## [EXERCISE AIM]
Go over the records and copy every line with the string "computer".

<<<<

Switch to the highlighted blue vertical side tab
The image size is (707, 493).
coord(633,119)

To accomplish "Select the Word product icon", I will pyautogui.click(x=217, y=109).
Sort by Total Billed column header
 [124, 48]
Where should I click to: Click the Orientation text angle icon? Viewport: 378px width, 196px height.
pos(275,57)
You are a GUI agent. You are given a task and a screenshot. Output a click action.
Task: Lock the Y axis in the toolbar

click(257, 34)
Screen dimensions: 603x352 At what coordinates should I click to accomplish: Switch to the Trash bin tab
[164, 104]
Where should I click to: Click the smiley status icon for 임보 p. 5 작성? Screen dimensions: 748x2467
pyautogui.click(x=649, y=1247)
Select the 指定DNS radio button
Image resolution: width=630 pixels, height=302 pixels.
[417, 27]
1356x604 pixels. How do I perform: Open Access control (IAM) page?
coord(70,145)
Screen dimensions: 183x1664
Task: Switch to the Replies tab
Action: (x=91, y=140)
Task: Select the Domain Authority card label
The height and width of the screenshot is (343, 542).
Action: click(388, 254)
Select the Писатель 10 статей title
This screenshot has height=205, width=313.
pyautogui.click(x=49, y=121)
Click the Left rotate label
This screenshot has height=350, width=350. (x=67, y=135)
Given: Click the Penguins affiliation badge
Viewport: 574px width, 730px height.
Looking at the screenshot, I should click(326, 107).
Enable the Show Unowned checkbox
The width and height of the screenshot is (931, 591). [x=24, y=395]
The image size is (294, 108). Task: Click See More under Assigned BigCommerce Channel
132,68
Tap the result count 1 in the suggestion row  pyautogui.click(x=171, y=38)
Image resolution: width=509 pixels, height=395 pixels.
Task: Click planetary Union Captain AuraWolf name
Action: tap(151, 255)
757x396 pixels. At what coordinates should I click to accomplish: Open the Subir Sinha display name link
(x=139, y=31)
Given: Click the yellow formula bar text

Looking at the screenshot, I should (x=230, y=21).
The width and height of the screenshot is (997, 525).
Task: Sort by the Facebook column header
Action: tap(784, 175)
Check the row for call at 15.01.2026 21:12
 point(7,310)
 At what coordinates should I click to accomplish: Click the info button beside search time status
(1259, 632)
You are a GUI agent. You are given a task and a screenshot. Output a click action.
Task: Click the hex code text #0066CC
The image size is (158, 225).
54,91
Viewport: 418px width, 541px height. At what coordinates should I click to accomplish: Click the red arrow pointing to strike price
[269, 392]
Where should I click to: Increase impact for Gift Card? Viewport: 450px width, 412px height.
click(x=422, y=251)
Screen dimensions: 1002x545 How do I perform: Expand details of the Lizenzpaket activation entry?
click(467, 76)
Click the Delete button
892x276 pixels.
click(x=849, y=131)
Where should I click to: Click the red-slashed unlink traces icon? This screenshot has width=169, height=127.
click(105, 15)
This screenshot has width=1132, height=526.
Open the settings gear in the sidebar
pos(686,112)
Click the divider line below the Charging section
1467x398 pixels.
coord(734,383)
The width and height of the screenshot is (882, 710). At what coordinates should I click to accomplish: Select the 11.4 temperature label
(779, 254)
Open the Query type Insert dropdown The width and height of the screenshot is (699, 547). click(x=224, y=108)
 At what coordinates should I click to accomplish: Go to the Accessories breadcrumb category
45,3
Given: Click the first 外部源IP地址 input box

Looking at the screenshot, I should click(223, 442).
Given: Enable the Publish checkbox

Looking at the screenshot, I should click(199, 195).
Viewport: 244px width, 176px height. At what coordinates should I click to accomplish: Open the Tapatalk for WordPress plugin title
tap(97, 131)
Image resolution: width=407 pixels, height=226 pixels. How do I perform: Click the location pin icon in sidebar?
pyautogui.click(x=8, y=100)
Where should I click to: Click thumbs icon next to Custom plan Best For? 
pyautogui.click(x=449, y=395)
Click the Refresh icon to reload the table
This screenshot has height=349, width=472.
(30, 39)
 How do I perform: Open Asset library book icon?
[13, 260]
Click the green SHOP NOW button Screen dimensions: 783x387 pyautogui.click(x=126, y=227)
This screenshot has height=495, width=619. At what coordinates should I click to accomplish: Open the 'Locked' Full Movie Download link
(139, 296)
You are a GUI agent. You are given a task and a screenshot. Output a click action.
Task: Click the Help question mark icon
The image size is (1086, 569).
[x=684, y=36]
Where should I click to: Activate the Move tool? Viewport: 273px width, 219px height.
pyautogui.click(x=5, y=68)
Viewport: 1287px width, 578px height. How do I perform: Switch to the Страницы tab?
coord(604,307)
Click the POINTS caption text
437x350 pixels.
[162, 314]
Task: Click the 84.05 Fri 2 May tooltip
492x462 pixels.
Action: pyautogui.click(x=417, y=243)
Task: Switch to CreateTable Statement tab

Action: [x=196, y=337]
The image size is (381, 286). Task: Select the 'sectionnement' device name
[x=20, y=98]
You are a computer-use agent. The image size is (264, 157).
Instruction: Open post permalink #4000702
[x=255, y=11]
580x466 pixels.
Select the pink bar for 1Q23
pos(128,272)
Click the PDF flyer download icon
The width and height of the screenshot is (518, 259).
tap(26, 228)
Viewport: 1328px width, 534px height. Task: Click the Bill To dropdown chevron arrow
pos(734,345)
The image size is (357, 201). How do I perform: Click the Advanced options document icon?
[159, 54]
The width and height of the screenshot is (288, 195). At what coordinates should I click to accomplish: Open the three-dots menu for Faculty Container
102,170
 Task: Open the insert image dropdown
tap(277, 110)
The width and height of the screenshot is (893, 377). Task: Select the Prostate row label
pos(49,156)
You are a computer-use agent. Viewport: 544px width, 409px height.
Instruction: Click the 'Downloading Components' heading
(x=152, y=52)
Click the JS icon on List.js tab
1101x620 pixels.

>>>>

## [RESPONSE FOR THIS EXERCISE]
You are a computer-use agent. The image size is (264, 157).
You are a computer-use agent. Viewport: 544px width, 409px height.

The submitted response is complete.